Multimedia Development Division, Mediatek Inc. No. 1, Dusing Rd. 1, Hsinchu Science Park, Hsinchu, Taiwan {dynamic.chen, ct.ho, cc.ju, ch.tsai}@mediatek.com

## ABSTRACT

The dual-core environment is more and more popular in embedded system recently. The limited buffer and limited bandwidth are critical for parallel algorithm in embedded system. This paper proposes a novel parallel algorithm using functional partitioning with dynamic load balance for video decoder. The video decoding flow of each macroblock is dynamically separated for different cores according to the buffer queue level. The extra intercommunication buffer size requires only 1.6% buffer size of traditional data partitioning algorithm for 720p decoder. The speed-up ratio is 1.74 times in average compared to original single thread code. The experiment result shows the proposed algorithm can real-time decode H.264 720p high profile on ARM Cortex-A9 400MHz dualcore system.

*Index Terms*— parallel algorithms, video codec, dynamic load balance, H.264 decoder

# **1. INTRODUCTION**

The multi-core system is more popular in embedded system recently. To improve the performance of existing single thread software, different parallel algorithms need to design according to the characteristic of different applications. Common issues of designing parallel algorithms include load balance, synchronization overhead, memory access contention, etc. In embedded system, the communication buffer size is also an important issue because the embedded systems are characterized by limited memory and limited bandwidth.

Most existing video standard didn't design for parallel computing, so the data dependencies exist in most video format. Several parallel algorithms using different level partitioning are proposed to avoid the data dependencies. The frame level partitioning is not suitable for the embedded system because the inter prediction and buffer size limitation. The open source FFmpeg [10] uses slice level partitioning. However, only MPEG-2 format is useful because MPEG-2 standard defines each MB row is an individual slice.
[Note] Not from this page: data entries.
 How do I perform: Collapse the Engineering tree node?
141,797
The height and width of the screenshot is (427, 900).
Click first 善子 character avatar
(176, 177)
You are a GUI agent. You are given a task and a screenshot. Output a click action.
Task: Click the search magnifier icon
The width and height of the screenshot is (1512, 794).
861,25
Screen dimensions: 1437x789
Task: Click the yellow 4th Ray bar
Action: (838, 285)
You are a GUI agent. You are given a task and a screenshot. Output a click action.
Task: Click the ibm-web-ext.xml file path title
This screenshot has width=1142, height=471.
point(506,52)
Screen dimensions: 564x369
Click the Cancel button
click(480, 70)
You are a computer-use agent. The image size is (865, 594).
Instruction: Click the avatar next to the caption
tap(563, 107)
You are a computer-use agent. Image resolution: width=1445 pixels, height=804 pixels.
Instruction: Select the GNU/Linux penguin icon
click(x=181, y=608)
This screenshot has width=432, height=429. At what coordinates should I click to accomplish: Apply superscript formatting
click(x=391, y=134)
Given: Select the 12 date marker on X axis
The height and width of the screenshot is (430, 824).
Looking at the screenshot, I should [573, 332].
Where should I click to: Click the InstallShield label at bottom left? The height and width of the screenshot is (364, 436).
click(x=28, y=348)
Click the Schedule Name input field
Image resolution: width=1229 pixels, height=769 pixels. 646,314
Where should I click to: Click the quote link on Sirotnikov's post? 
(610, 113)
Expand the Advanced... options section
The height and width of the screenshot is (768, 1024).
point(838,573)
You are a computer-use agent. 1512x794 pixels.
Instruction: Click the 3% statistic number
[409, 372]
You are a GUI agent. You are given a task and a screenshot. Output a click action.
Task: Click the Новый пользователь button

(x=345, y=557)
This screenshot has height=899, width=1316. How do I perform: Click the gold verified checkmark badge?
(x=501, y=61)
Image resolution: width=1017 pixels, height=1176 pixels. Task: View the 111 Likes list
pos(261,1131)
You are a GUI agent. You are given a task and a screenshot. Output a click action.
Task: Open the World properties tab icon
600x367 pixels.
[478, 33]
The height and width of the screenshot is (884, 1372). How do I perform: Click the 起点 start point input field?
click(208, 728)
Other video standard, such as MPEG-4, H.264, etc., didn't force multiple slices within a frame. Unfortunately, most commercial bitstream are only one slice within a frame, so the slice level partitioning cannot speedup in a multi-core system in most cases. The macroblock level partitioning is more suitable for most cases, but data dependencies of left, top-left, top, and top-right macroblock should be considered. In addition, the entropy decoding must be in raster scan order. Those data dependencies of macroblock level cause the challenge of the parallel algorithms for video decoder.

The parallel algorithms using macroblock level can be broadly divided into three different partitioning categories: functional partitioning, data partitioning and mixed partitioning [1]. The functional partitioning takes each thread as a distinct function in a pipelined fashion, and communicates between tasks in an explicit way. The data partitioning use different threads to execute the same function for different parts of input data simultaneously. The mixed partitioning combines the functional partitioning and data partitioning, and processes functional parallelism at coarse granularity and applies data parallelism inside those granularities. In embedded system, the major problem of data partitioning [6], [7] and mixed partitioning [8], [9] is the communication buffer size. The data partitioning needs a VLD buffer in double whole frame size because each VLD coefficient needs two bytes to store. The mixed partitioning needs more communication buffer including a VLD buffer and a prediction buffer in triple whole frame size.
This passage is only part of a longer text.